Je tricherais si je n’admettais pas que cette fille représentait quelque chose d’embarrassant.
En effet, elle avait des rapports sexuels avec des hommes du village, des pères de famille, des maris, des jeunes puceaux. Elle cumulait les soirées de village où elle devenait l’objet de bagarres (ou y prenait part, elle-même), les vols dans les magasins, la consommation et l’incitation aux drogues etc.
Pourtant elle jouait un rôle important et central dans ce village : La salope !
A ce titre, on aurait pu lui dire bravo.

« C’est drôle, ceux qui tiennent ce type de discours sont généralement les mêmes qui veulent exclure les afro
féministes, les musulmanes, les putes, bref tout ce qui déclenche chez eux une forme de panique morale. »

Ovidie

Salopes, putes, roulures et traînées, je me veux votre avocat théâtral.

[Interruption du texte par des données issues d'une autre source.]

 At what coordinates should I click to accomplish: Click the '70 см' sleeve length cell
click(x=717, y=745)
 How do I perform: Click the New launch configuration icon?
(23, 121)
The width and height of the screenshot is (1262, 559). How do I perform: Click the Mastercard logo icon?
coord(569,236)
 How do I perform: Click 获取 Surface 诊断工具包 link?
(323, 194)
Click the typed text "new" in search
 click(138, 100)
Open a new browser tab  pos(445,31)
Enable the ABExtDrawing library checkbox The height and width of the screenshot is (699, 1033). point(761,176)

Après une première résidence d’écriture et de documentation, il est devenu évident que je souhaitais ériger cette “salope du village” en héroïne. Puis, c’est presque devenu une obsession. Je travaille avec un dispositif simple, une sorte de powerpoint théâtral musical :  une table, un ordinateur, un vidéoprojecteur, des enceintes, c’est tout!

Avec une bande son digne des plus grandes épopées hollywoodiennes, je raconterai (peut-être comme le colporteur d’histoires du Village), comment, à l’aide de l’alcoolique du café , du p’tit PD du village et de la “fausse-jeune” coiffeuse, celle que tout le monde se plaisait à appeler « la salope », a réussi à vaincre la domination masculine dictatoriale, ultra sécuritaire et à sauver le monde et la vie qu’il contient. J’utiliserai mon expérience réelle au village pour la transposer au théâtre dans un univers poétique mais populaire. Depuis ma table, je raconte cette histoire au public. Je pourrais d’ailleurs retracer cette histoire comme si j’étais avec vous au bar, au café de la place de mon village.